Cherry Cross Compatibility
Many sweet cherry cultivars are not able to set a crop through self-pollination. These “self-incompatible” cultivars must be planted with a genetically different cherry cultivar (a pollinizer) that will provide the “compatible” pollen required for fruit set. Other cultivars are self-fertile and do not require a pollinizer.
Genetics
The ability of cherry pollen to grow down the flower style is controlled by the S locus. Each cultivar has two S-alleles and each pollen grain carries one of these. Flowers cannot be pollinated by pollen from any source that carries either of those two alleles, including its own. Due to inbreeding in the narrow genepool of North America, many pairs of cultivars share the same two S-alleles (same S-genotypes) and thus are cross-incompatible. The exception is the S4’ allele, which confers self-fertility. Effectively, S4’ acts as “stealth pollen” that can pollinate anything including flowers of the cultivar it came from.

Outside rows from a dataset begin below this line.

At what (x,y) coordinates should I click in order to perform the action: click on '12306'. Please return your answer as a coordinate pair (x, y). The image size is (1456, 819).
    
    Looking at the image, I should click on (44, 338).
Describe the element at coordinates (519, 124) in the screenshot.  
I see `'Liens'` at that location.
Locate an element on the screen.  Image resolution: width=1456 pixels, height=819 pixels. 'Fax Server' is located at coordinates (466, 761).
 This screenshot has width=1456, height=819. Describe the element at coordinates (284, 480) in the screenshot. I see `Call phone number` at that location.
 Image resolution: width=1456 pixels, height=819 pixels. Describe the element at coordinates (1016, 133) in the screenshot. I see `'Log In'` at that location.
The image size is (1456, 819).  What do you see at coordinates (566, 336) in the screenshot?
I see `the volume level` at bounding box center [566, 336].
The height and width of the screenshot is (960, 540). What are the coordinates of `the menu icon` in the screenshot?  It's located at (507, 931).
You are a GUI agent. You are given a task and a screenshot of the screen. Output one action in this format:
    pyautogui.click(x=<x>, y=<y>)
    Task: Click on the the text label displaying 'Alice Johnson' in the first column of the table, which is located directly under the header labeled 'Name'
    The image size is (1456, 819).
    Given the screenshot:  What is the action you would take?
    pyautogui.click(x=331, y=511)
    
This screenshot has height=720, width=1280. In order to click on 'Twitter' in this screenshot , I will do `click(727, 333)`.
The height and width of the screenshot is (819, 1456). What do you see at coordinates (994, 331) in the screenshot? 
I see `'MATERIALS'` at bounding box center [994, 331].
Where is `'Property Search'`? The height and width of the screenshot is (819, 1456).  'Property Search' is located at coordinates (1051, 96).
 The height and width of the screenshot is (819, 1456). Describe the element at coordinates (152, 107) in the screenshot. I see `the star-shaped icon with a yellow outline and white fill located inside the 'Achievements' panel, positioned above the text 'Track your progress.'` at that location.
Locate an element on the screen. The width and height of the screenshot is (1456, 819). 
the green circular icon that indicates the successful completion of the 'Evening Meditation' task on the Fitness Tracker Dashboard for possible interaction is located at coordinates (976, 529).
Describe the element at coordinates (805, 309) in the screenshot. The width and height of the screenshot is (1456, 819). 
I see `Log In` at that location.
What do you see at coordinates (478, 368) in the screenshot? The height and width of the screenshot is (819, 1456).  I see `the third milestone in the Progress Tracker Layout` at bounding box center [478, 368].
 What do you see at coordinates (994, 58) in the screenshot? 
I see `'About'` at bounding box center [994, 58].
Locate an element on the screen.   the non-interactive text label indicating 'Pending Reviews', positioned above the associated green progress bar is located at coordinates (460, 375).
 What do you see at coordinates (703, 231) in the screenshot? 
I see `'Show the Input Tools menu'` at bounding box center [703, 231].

Cross-incompatible cultivars with the same S-genotypes are placed in the same “Incompatibility Group” and cannot fertilize each others successfully. For more information on Incompatibility Groups, please see the functional genotype list for this DNA test.
Predictive Capacity
This DNA test robustly detects the common S-alleles of S1, S2, S3, S4, S4’, S5, S6, and S9. Most rare S-alleles are not detected and result in null alleles. For example, an S3 | S22 tree would only show the S3 allele with this test. To detect other alleles requires different DNA testing with allele-specific primers.
Although the S-genotypes are well known for most sweet cherry cultivars, every new individual created by breeding is a new unknown. S-genotypes of new cultivar releases should be determined prior to commercial planting. Before planning crosses, all prospective parents should be S-genotyped to avoid incompatible combinations. The DNA test can also identify self-fertile seedlings within breeding families.
When to Assay
Although the S-genotypes are well known for most sweet cherry cultivars, every new individual created by breeding is a new unknown. S-genotypes of new cultivar releases should be determined prior to commercial planting. Before planning crosses, all prospective parents should be S-genotyped to avoid incompatible combinations. The DNA test can also identify self-fertile seedlings within breeding families.
Allelic State of Selected Cultivars
Although dozens of S-alleles are known, some are very common The S4’ allele is increasing in frequency as breeders often strive to develop self-fertile cultivars.
Genotype | Cultivar | Trait |
---|---|---|
S3|S4 | Bing | requires pollinizer |
S4'|S9 | Glacier | self-fertile |
S1|S4' | Lapins | self-fertile |
S1|S4 | Rainier | requires pollinizer |
A table of haplotypes for important U.S. sweet cherry germplasm can be downloaded here.
Cross-compatible reaction: Only non-same and S4’ pollen can grow down the flower style for successful fertilization and eventually a fruit.
Allele Frequency for U.S. public cultivars: "Other" includes S2, S5, S6 and other rare alleles.
Technical Details:
Two simple PCR-based assays are multiplexed in this DNA test: Pav-S-universal that detects all of the common alleles in U.S. germplasm, and Pav-S4’-indel that distinguishes self-fertility-providing S4’ from the regular S4.